** START RECORDS SHOWN **

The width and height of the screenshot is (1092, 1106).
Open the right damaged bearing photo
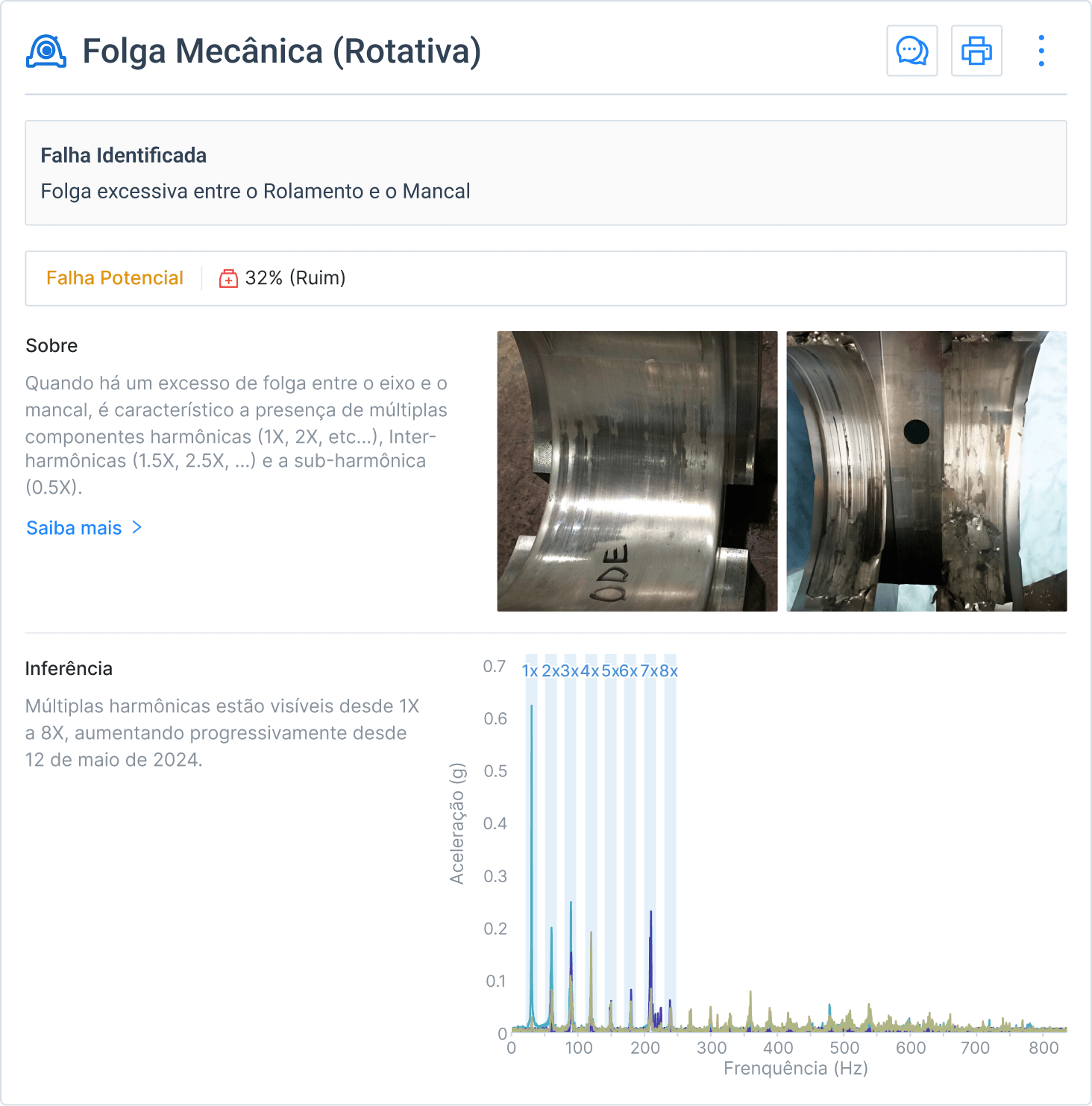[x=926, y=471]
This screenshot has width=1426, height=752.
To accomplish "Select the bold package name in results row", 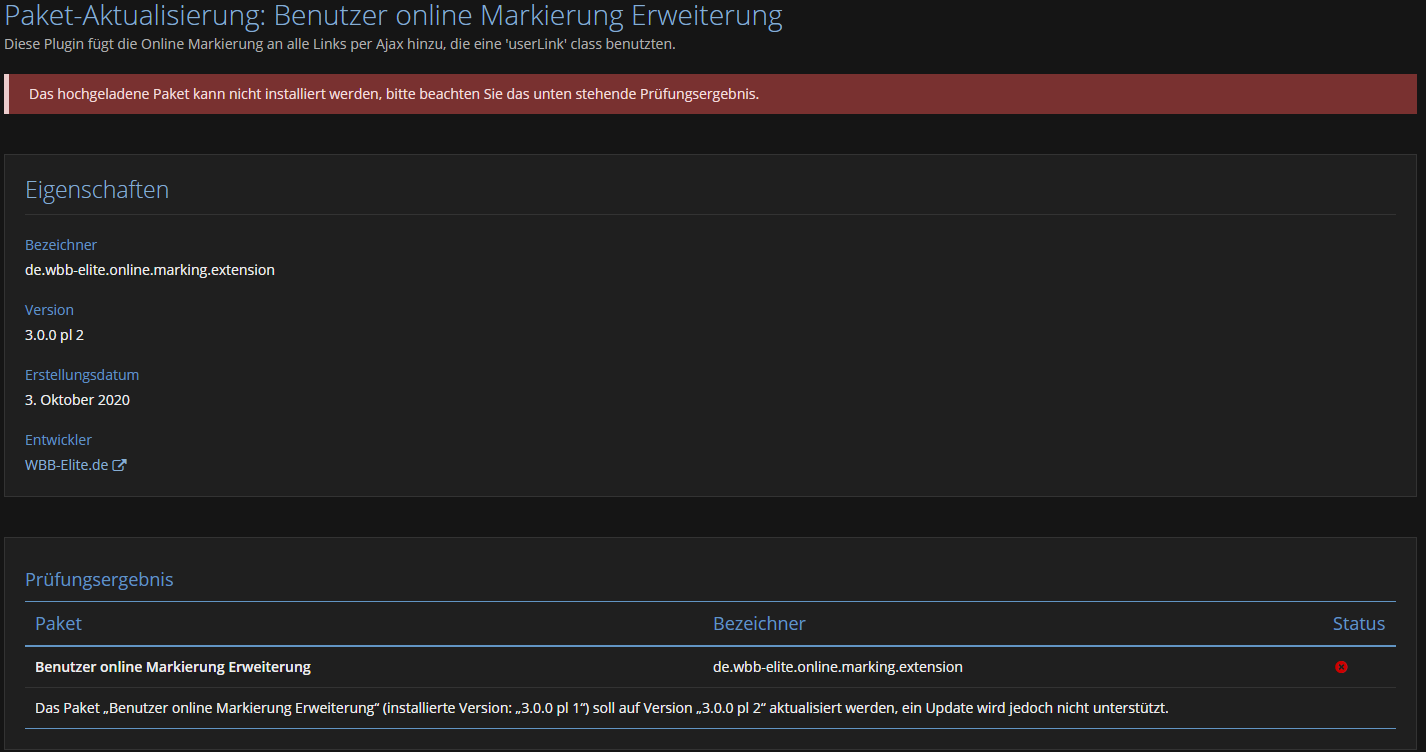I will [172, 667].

** END RECORDS SHOWN **

■ WHAT THE TASK ASKS: Please gather every line above that contains the word "height". Case counts.

■ TASK RESULT:
The width and height of the screenshot is (1092, 1106).
This screenshot has width=1426, height=752.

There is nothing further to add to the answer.